1899–1903 Korean Empire company

The Keijin Railway LP (Japanese: 京仁鐵道合資會社, Keijin Tetsudō gōshi gaisha; ), was a privately owned railway company in the Korean Empire.

It opened the first railway line on the Korean peninsula, running from Noryangjin, on the shore of the Han River across from Gyeongseong, to Chukhyeon in Incheon, on 18 September 1899. Soon after, on 8 July 1900 the line was extended across the Han River to Gyeongseong.

==History==
===Background===
Although the Korean government had realised the necessity of building a railway, the financial resources needed were lacking, as was the ability to undertake such a project. Although for centuries the Han River had been used to transport goods to and from Seoul, industrial development meant that a new system of mass transportation from the city to the port was needed. The nearest port to Seoul was Jemulpo opened in 1883, and so a railway between the two, referred to as the Gyeongin Railway, was conceived.

Directions for this task:
Continue the Keijin Railway excerpt from its last sentence.

Supplied material:
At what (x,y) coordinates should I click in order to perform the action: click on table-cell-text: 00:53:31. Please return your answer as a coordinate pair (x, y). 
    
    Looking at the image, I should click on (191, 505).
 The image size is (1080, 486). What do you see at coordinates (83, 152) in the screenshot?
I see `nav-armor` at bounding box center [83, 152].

Output:
In February 1891, King Gojong negotiated a "Railway Construction Treaty" with the American entrepreneur James R. Morse, who had been trying to obtain the construction rights to the Seoul–Jemulpo railway project through Horace Newton Allen, who at the time was secretary of the American legation to Korea. However, in August 1894, under the terms of the "Korea-Japan Joint Interim Provisions", the Japanese government was given the right to build the railway, as the Korean government lacked the necessary funds. Due to the First Sino-Japanese War and the assassination of Empress Myeongseong, support in the Korean government shifted away the pro-Japanese faction to pro-Russian and pro-American figures, on 29 March 1896 the rights to build the Gyeongin Railway were sold to Morse. This was the first patent granted by the Korean government for the construction of a railway, and the first time that American interests received a transfer of rights from Korea. On 17 April Komura Jutarō, resident Japanese minister to Korea, filed a protest with the Korean government claiming that the sale of the railway rights to Morse constituted a violation of the Interim Joint Provisions.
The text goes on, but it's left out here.